Document passage -
Patients Charged Expensive Out-of-Pocket Fees as Doctors Stop Bulk Billing

NEWS: Australia

Perth, Australia mother Jayme Lees has been bulk billed by her General Practitioner (GP) for the past six years, but when she took her newborn son for a check-up in June, she was hit with a hefty, unexpected fee. 

"I went to leave when they told me there was a cost … I was quite shocked," she said.

Some of her son's fortnightly visits to the GP incur a $60 to $80 out-of-pocket fee, adding pressure to the family budget that relies on one income. 

"It has been hard because groceries have gone up, the price of living, and the fact that now [we're not] bulk billed with doctors, it does make it a lot harder," she said.

"Now we just have to be a bit more mindful with spending, and if we do have an appointment coming up, we just have to make sure we account for it."

The 26-year-old is also concerned about the state's doctor shortage after having to wait two weeks before her son Ryder could be seen by a GP for his sinus infection.  

"It does make it a bit scary to think what if he was quite sick and needed antibiotics quite quickly, but he couldn't get in for two weeks," she said.

GPs Left with No Choice  

Doctor Lewis MacKinnon, who treats patients at his Armadale clinic in Perth's south, is one of many GP clinics across the state that have recently changed their billing model in favor of privately charging patients.

Exercise tasks -
a) According to the bulk billing article, how long did Jayme Lees have to wait before a GP could see her son for his sinus infection?
b) List every person named in the bulk billing article.
The material comes from a different source than the article.

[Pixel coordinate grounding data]
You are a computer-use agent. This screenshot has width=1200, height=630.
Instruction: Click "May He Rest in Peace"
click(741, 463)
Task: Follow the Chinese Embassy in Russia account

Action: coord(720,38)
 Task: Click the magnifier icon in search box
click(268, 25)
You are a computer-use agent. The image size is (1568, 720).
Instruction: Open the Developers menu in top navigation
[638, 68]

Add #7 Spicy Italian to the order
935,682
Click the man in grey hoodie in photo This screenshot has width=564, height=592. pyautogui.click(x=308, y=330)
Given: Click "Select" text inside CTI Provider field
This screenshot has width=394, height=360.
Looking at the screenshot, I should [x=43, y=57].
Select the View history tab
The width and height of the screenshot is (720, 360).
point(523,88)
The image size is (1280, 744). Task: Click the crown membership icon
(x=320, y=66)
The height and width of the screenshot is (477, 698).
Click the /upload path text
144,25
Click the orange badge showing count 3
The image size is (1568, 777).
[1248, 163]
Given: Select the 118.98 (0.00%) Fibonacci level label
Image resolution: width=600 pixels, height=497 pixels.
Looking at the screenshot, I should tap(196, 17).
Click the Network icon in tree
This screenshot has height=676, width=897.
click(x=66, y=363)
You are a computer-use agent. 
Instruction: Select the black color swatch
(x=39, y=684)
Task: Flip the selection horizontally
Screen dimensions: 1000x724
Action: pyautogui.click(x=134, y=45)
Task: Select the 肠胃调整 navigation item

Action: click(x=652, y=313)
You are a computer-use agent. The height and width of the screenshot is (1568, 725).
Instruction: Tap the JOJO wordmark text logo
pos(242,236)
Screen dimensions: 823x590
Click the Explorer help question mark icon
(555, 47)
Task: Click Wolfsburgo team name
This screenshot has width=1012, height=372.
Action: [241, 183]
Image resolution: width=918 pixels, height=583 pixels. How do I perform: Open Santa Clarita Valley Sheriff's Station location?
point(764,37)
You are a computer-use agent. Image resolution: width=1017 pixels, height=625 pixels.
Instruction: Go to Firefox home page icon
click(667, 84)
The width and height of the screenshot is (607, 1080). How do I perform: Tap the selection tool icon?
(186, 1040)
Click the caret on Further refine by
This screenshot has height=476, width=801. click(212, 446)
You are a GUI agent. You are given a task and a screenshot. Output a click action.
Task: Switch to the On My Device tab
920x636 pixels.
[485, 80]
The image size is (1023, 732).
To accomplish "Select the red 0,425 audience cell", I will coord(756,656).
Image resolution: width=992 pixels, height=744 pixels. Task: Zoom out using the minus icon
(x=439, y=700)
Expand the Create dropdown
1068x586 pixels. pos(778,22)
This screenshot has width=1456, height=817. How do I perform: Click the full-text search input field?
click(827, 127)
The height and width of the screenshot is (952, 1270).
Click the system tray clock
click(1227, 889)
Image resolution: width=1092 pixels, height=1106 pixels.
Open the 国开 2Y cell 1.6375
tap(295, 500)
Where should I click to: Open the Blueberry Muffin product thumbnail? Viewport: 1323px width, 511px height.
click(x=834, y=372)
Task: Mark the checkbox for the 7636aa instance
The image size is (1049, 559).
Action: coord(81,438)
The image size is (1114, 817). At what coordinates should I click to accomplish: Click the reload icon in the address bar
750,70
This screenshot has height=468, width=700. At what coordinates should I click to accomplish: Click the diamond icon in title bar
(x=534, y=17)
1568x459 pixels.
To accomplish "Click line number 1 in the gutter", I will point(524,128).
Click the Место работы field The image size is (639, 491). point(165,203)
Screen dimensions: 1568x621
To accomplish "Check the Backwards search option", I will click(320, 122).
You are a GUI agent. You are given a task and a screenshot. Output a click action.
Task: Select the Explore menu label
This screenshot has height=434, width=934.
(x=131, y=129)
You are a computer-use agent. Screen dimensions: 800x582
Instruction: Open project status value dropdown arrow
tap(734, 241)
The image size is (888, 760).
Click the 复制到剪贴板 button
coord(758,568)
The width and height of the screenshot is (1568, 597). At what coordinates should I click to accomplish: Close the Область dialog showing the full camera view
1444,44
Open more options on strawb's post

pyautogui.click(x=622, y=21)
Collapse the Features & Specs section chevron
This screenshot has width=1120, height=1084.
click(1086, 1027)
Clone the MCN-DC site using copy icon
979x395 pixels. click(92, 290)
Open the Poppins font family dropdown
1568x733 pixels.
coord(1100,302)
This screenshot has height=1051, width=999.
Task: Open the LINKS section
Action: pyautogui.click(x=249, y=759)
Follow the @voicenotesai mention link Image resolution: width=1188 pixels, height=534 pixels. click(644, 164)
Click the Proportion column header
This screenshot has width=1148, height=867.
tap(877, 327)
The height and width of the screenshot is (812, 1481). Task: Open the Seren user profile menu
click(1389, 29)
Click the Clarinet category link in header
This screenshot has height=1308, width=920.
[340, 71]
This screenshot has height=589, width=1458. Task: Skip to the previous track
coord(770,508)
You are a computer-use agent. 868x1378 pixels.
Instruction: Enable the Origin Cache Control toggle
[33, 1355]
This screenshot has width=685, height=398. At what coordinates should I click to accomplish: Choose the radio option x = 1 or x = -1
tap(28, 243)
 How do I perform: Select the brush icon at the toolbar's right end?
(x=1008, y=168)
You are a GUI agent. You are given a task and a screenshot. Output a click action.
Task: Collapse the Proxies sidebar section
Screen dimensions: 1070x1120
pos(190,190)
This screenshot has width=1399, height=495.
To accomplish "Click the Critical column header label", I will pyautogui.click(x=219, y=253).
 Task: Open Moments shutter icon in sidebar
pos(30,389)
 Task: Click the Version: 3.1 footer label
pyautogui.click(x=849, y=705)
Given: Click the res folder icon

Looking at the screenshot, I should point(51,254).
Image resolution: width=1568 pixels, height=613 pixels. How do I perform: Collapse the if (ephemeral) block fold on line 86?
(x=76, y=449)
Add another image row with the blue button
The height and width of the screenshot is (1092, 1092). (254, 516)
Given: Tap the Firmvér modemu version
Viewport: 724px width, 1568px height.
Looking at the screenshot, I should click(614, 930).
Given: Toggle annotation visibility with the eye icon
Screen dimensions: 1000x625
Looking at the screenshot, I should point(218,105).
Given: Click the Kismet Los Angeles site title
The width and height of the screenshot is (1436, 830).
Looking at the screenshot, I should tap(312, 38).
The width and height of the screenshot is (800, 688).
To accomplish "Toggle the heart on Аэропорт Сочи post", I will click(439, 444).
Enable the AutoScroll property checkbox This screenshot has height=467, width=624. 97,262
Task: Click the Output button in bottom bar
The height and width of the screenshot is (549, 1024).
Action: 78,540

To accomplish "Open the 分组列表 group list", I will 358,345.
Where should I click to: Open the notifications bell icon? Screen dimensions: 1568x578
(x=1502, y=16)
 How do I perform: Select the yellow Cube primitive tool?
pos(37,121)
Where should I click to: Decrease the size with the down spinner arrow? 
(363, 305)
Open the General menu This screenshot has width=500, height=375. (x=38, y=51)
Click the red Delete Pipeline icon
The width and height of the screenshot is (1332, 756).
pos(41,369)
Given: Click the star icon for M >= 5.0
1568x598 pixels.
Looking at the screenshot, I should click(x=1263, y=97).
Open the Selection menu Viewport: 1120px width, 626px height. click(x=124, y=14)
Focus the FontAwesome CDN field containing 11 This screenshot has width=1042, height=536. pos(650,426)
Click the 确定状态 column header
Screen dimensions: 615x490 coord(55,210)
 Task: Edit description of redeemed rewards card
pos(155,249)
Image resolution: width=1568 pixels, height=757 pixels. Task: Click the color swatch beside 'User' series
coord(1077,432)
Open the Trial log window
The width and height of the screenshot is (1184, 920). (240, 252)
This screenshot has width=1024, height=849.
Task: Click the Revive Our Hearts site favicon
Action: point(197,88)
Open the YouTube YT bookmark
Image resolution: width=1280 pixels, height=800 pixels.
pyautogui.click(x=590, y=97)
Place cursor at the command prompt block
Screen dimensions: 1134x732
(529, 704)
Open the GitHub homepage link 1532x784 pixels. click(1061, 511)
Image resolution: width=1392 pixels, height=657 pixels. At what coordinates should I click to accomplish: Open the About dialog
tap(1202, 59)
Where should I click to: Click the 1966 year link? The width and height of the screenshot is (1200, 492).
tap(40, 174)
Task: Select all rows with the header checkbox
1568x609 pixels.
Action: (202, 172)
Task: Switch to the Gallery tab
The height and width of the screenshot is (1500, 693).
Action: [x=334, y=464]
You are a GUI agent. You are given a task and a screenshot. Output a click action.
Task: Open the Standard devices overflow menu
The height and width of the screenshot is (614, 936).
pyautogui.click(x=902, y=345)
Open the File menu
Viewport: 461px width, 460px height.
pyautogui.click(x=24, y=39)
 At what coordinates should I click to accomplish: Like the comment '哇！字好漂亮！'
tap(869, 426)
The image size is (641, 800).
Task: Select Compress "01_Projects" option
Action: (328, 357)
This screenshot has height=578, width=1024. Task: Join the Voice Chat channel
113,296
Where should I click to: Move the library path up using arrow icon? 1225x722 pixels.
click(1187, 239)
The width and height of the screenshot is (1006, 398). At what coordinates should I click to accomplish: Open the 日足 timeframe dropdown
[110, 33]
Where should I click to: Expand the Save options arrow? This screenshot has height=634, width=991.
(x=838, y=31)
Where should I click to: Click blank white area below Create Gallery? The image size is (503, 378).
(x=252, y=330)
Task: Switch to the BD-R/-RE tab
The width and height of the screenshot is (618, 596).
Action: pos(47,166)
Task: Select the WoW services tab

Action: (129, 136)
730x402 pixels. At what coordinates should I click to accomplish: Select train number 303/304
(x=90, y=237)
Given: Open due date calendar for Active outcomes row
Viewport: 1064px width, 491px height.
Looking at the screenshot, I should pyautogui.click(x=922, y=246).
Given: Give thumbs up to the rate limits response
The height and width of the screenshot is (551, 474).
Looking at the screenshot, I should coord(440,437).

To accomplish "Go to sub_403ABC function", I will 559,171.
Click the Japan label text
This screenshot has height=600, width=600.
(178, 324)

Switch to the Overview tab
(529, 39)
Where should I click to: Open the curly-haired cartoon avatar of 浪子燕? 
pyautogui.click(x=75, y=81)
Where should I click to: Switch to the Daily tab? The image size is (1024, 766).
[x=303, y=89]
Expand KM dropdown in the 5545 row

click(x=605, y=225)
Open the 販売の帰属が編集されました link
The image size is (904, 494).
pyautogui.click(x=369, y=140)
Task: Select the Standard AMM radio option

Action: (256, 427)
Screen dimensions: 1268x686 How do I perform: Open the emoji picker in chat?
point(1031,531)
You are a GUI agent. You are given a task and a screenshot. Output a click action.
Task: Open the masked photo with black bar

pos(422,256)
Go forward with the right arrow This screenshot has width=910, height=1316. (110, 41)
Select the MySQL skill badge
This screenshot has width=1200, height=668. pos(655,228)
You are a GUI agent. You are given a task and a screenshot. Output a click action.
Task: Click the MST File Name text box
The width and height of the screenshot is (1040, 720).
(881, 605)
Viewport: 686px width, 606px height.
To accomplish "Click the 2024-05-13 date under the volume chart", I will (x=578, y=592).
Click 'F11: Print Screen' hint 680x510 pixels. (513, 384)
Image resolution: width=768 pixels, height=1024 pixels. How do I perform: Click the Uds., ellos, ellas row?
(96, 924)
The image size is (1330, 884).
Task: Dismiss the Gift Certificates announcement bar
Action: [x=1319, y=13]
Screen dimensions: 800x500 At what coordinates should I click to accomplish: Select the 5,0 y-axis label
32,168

Answers in order -
a) Two weeks.

b) Jayme Lees, Ryder, Lewis MacKinnon